List containing multiple header field spec instances.

field itemSize: int | None = None

Expected size of the struct.

field offset: int | None = None

Starting byte offset.

Constraints:
  • ge = 0

field endianness: Endianness | None = None

Endianness of structured data type.

property dtype: dtype[Any]

Converts the names, data types, and offsets of the object into a NumPy dtype.

property names: list[str]

Get the names of the fields.

property formats: list[dtype[Any]]

Get the formats of the fields.

property offsets: list[int]

Get the offsets the fields.

add_field(field, overwrite=False)

Add a field to the structured data type.

Parameters:
Return type:

None

remove_field(name)

Remove a field from the structured data type by name.

Parameters:

name (str)

Return type:

None

customize(fields)

Customizes existing HeaderSpec fields with new headers handling overlaps.
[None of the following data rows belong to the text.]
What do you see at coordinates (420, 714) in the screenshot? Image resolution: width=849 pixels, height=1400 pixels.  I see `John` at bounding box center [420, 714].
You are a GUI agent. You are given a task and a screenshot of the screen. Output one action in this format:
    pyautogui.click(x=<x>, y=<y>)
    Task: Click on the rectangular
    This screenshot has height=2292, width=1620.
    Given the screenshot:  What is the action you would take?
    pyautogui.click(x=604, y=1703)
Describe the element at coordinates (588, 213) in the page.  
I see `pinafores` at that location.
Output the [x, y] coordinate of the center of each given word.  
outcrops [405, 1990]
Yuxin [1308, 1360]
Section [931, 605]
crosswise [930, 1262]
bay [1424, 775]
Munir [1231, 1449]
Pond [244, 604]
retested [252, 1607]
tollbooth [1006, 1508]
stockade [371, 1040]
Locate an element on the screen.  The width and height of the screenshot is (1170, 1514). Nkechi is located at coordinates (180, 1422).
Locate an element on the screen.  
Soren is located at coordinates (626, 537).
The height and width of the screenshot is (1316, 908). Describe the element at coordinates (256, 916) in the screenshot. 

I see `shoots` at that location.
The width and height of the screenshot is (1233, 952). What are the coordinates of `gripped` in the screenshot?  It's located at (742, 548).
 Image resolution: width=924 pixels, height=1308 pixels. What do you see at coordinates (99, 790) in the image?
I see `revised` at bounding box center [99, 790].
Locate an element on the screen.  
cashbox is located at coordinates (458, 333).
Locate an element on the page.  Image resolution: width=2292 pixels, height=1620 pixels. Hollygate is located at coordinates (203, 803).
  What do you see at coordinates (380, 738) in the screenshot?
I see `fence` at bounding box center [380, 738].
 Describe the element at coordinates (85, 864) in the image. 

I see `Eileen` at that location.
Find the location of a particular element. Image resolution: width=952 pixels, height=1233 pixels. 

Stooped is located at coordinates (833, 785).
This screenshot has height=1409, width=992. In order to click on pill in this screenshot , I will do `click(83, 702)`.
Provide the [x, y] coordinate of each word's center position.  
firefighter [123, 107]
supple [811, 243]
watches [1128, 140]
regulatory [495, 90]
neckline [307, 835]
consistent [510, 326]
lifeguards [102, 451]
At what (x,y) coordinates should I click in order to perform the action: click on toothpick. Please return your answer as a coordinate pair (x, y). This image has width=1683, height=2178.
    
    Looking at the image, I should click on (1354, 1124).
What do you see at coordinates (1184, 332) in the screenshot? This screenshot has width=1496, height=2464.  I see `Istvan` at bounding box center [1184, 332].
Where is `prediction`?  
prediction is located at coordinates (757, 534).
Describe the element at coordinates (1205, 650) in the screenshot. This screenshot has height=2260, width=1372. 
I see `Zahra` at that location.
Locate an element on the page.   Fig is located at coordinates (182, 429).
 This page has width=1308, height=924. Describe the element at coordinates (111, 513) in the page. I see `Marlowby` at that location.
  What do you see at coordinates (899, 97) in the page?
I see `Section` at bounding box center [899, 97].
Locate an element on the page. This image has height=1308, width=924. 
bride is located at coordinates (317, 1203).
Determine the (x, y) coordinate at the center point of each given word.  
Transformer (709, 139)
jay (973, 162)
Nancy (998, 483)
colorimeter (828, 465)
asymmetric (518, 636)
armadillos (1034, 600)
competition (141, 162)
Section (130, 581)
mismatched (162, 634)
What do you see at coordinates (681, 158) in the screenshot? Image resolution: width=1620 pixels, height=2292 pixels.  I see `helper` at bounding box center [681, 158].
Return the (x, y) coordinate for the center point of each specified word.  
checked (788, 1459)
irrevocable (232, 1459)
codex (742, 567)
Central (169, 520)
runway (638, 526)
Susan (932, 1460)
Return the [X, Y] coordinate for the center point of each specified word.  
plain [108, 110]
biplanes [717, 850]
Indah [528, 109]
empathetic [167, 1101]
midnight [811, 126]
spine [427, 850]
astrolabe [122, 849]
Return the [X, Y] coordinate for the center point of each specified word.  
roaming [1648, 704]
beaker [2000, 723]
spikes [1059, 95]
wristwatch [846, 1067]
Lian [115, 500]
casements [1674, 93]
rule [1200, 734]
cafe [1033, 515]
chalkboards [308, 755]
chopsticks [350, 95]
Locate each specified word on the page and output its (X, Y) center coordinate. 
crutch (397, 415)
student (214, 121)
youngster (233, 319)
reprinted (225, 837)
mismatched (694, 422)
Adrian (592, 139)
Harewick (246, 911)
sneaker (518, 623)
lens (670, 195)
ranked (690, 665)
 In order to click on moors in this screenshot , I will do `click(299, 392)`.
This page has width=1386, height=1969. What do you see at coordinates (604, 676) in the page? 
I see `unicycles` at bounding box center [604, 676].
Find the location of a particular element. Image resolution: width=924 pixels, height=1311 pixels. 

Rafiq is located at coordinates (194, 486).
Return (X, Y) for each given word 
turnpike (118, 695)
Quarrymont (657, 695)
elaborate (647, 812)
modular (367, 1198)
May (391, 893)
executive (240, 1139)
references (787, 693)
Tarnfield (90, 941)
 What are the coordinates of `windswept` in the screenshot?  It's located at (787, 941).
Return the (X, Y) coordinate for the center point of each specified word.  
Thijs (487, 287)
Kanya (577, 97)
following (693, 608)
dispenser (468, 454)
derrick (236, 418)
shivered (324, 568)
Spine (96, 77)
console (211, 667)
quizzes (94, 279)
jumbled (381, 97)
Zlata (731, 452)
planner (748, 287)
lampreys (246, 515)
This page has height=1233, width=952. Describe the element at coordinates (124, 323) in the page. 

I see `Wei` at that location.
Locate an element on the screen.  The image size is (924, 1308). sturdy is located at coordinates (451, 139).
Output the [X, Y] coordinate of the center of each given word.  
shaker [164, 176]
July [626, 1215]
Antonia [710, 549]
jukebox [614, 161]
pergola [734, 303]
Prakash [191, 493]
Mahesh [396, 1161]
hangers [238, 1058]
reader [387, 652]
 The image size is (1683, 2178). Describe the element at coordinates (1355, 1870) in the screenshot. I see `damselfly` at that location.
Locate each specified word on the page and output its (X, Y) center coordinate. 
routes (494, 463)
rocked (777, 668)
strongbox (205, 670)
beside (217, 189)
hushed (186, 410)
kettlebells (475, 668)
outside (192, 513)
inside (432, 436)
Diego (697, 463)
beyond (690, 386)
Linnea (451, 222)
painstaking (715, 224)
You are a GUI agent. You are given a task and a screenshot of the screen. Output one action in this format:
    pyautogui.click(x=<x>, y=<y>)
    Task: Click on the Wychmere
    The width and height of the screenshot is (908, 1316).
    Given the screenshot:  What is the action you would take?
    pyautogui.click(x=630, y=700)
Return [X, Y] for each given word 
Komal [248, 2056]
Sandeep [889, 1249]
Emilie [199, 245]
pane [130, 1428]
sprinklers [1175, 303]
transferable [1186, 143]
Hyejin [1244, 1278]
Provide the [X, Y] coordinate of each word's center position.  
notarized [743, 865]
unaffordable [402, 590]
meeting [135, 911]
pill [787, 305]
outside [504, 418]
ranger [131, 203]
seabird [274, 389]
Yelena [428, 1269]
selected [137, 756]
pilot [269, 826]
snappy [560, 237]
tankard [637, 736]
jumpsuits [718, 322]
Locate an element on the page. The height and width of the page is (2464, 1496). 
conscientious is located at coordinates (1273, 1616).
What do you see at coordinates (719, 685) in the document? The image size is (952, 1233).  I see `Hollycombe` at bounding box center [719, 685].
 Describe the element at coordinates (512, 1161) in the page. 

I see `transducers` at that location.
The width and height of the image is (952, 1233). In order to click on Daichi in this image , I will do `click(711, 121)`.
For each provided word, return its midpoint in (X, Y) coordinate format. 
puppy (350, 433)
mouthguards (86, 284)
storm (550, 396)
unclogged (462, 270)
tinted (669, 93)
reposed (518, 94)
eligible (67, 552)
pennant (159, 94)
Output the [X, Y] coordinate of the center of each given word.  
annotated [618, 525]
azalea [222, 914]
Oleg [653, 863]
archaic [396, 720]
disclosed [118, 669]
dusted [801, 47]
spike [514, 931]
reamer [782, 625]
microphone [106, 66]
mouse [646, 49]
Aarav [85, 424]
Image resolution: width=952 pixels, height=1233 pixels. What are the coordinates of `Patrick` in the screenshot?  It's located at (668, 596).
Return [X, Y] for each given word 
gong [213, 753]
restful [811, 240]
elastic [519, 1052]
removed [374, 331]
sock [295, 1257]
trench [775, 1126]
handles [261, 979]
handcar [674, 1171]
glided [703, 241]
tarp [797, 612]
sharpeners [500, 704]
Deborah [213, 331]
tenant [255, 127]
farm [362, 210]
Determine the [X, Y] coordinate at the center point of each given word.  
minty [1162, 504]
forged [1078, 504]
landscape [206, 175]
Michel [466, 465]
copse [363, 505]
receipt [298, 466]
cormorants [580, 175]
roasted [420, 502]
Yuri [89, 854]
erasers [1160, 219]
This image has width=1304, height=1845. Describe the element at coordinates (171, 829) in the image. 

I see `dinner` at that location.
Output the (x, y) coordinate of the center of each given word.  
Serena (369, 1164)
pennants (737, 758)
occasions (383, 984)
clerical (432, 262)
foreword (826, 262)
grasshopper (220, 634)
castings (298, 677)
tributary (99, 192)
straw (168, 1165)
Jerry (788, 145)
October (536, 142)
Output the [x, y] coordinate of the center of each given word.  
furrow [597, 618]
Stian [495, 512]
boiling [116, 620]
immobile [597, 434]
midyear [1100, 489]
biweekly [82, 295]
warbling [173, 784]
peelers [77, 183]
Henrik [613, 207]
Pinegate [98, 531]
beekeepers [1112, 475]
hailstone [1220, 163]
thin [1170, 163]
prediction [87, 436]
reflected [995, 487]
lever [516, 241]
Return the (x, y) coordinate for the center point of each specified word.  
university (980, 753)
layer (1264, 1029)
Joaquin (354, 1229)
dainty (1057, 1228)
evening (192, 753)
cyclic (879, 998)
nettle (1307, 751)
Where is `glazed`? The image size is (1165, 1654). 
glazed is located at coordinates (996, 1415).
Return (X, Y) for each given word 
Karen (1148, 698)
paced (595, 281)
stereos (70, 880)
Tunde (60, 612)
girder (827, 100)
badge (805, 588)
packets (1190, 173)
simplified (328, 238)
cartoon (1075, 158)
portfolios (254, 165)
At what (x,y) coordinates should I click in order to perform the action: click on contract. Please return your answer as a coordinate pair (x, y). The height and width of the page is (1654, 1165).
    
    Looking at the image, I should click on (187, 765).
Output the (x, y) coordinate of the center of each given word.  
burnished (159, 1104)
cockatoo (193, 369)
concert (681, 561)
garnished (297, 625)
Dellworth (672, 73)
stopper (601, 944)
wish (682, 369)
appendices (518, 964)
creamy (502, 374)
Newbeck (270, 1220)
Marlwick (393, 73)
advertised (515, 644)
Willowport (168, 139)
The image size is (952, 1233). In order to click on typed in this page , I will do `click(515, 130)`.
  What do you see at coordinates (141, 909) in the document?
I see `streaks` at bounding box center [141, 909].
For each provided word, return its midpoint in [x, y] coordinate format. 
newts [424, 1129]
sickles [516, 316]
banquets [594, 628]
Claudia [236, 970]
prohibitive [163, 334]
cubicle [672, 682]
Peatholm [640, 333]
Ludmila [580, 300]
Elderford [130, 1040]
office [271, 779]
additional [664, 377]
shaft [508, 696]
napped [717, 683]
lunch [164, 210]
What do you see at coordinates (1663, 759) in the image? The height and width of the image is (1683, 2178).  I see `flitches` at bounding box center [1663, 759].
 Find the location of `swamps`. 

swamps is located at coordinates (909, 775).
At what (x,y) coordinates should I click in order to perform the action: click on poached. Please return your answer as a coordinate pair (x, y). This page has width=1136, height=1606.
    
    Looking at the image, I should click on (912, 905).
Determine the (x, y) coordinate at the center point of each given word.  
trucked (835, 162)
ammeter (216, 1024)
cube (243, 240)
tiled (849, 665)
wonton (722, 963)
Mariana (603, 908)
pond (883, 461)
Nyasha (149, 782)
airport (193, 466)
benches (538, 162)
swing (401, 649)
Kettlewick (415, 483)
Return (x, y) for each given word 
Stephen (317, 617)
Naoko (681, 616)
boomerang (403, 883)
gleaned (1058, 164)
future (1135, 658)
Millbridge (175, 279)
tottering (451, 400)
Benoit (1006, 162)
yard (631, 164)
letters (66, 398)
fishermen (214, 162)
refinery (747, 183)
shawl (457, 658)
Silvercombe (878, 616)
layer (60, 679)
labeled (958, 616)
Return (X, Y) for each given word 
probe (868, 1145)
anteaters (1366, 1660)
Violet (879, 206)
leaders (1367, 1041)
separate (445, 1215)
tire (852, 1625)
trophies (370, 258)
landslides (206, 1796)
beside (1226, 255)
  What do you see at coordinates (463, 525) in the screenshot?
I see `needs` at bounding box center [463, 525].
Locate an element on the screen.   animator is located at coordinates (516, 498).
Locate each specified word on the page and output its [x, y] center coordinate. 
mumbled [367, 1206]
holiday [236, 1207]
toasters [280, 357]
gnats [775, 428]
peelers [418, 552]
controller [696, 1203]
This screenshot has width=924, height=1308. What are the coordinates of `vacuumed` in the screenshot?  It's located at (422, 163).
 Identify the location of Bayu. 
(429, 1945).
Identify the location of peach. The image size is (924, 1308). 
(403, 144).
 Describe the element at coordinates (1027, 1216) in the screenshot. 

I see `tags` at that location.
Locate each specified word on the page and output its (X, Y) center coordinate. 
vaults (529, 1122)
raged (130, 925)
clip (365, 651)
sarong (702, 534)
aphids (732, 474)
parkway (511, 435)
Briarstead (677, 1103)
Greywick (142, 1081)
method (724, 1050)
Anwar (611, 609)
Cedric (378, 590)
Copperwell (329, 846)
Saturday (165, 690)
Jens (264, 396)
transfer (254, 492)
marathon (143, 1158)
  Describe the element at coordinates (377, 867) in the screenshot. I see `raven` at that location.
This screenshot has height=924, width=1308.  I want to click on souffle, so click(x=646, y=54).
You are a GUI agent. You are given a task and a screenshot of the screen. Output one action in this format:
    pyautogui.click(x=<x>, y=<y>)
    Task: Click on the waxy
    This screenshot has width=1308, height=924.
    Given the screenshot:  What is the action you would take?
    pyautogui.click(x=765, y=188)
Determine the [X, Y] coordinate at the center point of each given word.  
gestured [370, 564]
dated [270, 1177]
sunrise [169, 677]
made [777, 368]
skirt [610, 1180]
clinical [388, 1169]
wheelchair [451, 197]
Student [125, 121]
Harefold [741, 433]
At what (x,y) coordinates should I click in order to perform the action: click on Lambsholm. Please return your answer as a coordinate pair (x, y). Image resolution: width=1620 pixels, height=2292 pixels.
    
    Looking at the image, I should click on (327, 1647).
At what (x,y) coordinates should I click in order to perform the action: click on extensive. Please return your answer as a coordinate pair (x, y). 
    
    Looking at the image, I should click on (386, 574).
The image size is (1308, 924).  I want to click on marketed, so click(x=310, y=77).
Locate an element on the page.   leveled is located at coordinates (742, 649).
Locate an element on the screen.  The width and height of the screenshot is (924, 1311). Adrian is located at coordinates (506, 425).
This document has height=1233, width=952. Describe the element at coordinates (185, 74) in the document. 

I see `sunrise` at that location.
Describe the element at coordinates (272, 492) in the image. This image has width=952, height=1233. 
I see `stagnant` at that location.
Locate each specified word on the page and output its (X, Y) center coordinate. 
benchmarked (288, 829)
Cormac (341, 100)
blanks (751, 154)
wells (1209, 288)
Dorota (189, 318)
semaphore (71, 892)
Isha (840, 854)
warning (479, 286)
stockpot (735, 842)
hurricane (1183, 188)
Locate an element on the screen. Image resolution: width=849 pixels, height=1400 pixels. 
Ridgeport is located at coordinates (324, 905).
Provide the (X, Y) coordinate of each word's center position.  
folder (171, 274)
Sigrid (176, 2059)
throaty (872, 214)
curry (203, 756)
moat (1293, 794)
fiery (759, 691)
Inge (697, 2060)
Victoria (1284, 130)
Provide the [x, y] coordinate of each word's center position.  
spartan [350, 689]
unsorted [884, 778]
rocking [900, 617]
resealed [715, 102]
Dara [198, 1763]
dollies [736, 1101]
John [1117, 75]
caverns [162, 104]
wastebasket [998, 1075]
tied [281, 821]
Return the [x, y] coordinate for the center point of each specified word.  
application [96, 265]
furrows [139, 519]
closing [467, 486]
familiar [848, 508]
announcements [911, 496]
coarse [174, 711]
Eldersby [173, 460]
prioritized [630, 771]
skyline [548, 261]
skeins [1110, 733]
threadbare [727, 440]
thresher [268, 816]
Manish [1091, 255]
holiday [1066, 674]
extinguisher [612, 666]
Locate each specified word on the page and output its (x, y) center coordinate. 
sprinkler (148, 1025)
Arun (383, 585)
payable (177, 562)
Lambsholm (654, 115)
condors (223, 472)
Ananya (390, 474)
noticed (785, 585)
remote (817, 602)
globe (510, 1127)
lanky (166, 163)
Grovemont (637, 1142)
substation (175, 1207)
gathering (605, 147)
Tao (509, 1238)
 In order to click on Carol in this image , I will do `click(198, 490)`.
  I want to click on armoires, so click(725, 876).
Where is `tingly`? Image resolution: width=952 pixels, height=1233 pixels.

It first handles name conflicts. Then it handles byte-range intersections.

This ensures no byte-range intersections between new and existing fields. Assumes new fields do not overlap each other (validated first) and existing fields do not overlap each other.

Parameters:

fields (HeaderField | list[HeaderField]) – List of new header fields.

Return type:

None

property itemsize: int

Number of bytes for the data type.

pydantic model segy.schema.HeaderField

A class representing header field spec.

Examples

A named float starting at byte location 9:

>>> field = HeaderField(
>>>     name="my_var",
>>>     format="float32",
>>>     byte=9,
>>> )

The name, byte, and offset fields will only be used if the structured field is used within the context of a HeaderSpec. Offset is calculated automatically from byte location.

>>> field.name
my_var
>>> field.byte
9
>>> field.offset
8

The dtype property is inherited from DataFormat.

>>> field.dtype
dtype('float32')

Show JSON schema
{
   "title": "HeaderField",
   "description": "A class representing header field spec.\n\nExamples:\n    A named float starting at byte location 9:\n\n    >>> field = HeaderField(\n    >>>     name=\"my_var\",\n    >>>     format=\"float32\",\n    >>>     byte=9,\n    >>> )\n\n    The name, byte, and offset fields will only be used if the structured\n    field is used within the context of a :class:`HeaderSpec`. Offset is\n    calculated automatically from byte location.\n\n    >>> field.name\n    my_var\n    >>> field.byte\n    9\n    >>> field.offset\n    8\n\n    The `dtype` property is inherited from :class:`DataFormat`.\n\n    >>> field.dtype\n    dtype('float32')",
   "type": "object",
   "properties": {
      "name": {
         "description": "The short name of the field.",
         "title": "Name",
         "type": "string"
      },
      "byte": {
         "description": "Field's start byte location.",
         "minimum": 1,
         "title": "Byte",
         "type": "integer"
      },
      "format": {
         "$ref": "#/$defs/ScalarType",
         "description": "The data type of the field."
      }
   },
   "$defs": {
      "ScalarType": {
         "description": "A class representing scalar data types.",
         "enum": [
            "ibm32",
            "int64",
            "int32",
            "int16",
            "int8",
            "uint64",
            "uint32",
            "uint16",
            "uint8",
            "float64",
            "float32",
            "float16",
            "S8"
         ],
         "title": "ScalarType",
         "type": "string"
      }
   },
   "required": [
      "name",
      "byte",
      "format"
   ]
}

field name: str [Required]

The short name of the field.

field byte: int [Required]

Field’s start byte location.

Constraints:
  • ge = 1

field format: ScalarType [Required]

The data type of the field.

property offset: int

Return zero based offset from one based byte location.

property dtype: dtype[Any]

Converts the data type of the object into a NumPy dtype.

property range: tuple[int, int]

Return the start and stop byte location of the field.

Note: This return is Fortran-style and right half-open. [start, stop)

property itemsize: int

Number of bytes for the data type.

class segy.schema.Endianness

Enumeration class with three possible endianness values.

BIG

Big endian.

LITTLE

Little endian.

Examples

>>> endian = Endianness.BIG
>>> print(endian.symbol)
>
BIG = 'big'
LITTLE = 'little'
property symbol: Literal['<', '>', '=']

Get the numpy symbol for the endianness from mapping.